Expectations for 2013: At least on paper, Sims will be the primary backup to starting quarterback AJ McCarron. If McCarron goes down for a series or even a quarter of play, it will be Sims who comes off the bench to execute the read-option. He was very effective doing that same thing this past season when he and Phillip Ely were co-No. 2 quarterbacks on the depth chart. Sims carried the ball 30 times for 207 yards and two touchdowns in 2012, and he could see his talent as a runner utilized more this coming season by offensive coordinator Doug Nussmeier.
From No. 1 Dee Hart to No. 99 Brandon Ivory, TideNation is evaluating the Alabama roster numerically. View the entire Crimson Countdown series.
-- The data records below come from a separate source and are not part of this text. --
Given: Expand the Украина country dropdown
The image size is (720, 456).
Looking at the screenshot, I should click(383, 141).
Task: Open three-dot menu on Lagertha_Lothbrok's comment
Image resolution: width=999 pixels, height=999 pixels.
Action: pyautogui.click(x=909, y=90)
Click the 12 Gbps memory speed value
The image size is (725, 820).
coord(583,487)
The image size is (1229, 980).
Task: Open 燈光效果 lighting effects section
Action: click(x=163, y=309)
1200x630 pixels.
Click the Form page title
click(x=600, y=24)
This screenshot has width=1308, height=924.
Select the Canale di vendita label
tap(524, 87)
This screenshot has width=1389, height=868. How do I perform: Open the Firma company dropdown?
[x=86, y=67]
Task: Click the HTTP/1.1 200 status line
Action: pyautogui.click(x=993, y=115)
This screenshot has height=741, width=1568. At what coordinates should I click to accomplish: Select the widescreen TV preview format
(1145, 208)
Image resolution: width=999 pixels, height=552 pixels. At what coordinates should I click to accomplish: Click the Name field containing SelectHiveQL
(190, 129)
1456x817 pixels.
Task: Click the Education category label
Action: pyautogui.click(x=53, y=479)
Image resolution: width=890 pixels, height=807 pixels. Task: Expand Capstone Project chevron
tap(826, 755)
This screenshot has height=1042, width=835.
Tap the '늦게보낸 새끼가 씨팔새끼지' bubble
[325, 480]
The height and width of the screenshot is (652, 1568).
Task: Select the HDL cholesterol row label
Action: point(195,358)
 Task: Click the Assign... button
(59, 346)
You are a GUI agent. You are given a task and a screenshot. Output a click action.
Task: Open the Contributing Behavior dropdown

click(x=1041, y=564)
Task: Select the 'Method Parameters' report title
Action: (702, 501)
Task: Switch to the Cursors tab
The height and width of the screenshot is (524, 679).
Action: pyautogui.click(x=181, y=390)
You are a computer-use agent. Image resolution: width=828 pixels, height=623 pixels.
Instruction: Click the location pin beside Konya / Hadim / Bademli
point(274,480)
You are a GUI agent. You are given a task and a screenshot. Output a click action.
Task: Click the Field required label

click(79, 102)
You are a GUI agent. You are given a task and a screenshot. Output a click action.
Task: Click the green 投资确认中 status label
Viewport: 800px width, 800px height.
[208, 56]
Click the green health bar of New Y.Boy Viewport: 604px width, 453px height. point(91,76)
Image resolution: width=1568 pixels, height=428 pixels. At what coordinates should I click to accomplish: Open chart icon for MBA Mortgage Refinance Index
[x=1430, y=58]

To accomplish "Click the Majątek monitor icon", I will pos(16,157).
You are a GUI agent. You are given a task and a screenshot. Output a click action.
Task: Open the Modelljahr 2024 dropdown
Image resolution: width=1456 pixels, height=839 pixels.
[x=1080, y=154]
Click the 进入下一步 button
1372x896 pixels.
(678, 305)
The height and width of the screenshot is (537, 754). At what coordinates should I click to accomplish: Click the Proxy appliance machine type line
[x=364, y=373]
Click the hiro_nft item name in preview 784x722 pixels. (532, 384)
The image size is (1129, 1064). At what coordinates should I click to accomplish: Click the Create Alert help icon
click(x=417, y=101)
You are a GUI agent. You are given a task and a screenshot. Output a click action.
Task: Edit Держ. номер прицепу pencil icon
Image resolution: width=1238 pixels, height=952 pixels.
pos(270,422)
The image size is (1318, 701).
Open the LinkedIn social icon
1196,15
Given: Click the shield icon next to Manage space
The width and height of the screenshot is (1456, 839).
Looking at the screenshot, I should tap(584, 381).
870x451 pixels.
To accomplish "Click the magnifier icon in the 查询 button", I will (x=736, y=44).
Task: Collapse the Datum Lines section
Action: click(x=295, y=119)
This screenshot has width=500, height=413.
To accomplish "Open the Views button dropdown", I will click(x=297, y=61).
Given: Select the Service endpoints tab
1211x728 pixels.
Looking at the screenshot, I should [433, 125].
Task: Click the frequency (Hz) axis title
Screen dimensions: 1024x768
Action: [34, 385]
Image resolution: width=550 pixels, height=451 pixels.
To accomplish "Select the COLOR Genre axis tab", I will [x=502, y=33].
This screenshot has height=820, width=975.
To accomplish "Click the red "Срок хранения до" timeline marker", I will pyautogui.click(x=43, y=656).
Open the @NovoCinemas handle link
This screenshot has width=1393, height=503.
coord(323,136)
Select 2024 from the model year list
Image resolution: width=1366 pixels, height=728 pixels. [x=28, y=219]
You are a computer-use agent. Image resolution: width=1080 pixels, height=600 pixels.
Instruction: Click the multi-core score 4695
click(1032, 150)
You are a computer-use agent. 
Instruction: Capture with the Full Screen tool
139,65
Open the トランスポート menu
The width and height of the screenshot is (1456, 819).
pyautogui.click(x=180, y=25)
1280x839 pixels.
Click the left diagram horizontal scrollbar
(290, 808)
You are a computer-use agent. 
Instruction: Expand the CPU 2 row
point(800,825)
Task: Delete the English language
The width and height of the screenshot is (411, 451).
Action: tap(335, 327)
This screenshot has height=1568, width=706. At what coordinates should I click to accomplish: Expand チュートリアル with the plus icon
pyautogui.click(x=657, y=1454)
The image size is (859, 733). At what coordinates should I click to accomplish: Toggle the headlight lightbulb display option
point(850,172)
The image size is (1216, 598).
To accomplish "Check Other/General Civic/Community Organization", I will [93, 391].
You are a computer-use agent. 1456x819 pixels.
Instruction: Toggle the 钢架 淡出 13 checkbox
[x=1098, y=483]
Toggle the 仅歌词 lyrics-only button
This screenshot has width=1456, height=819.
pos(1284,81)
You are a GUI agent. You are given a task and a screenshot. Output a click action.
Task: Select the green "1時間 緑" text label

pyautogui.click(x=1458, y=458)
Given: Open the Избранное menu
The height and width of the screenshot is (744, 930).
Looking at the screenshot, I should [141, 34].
Best-case scenario: Despite what was a dreadful A-Day performance, coach Nick Saban was quick to praise the work of his most athletic quarterback. Sims reportedly threw the ball well during the other spring scrimmages and continued to move the chains with his feet. If he can hold off a surging Alec Morris, he will solidify his position as the top backup in addition to whatever wrinkles Nussmeier draws up for him whether that's running the Wildcat or read-option with the first team.
Worst-case scenario: You can ignore inaccuracy only so much. Mix in bad decision-making and it becomes unavoidable. Sims showed during the A-Day scrimmage, throwing two terrible interceptions, that he's not a long-term option under center. Not in a Saban coached offense that values pro-style principles. Sims' running ability will let him see the field, but if McCarron were to go down for an extended period of time it's likely that someone other than him would get the call.
Future impact: Once you get past the idea of Sims being a starting quarterback, you can begin to see the options he presents whether that's as a lead backup or a wildcard in certain packages. With his ability to run, throw and catch the football, he could be utilized in number of ways, lining up at multiple positions and forcing the defense to account for his many talents. With the help and creativity of Nussmeier, Sims should see his role as a weapon expand over the next two seasons.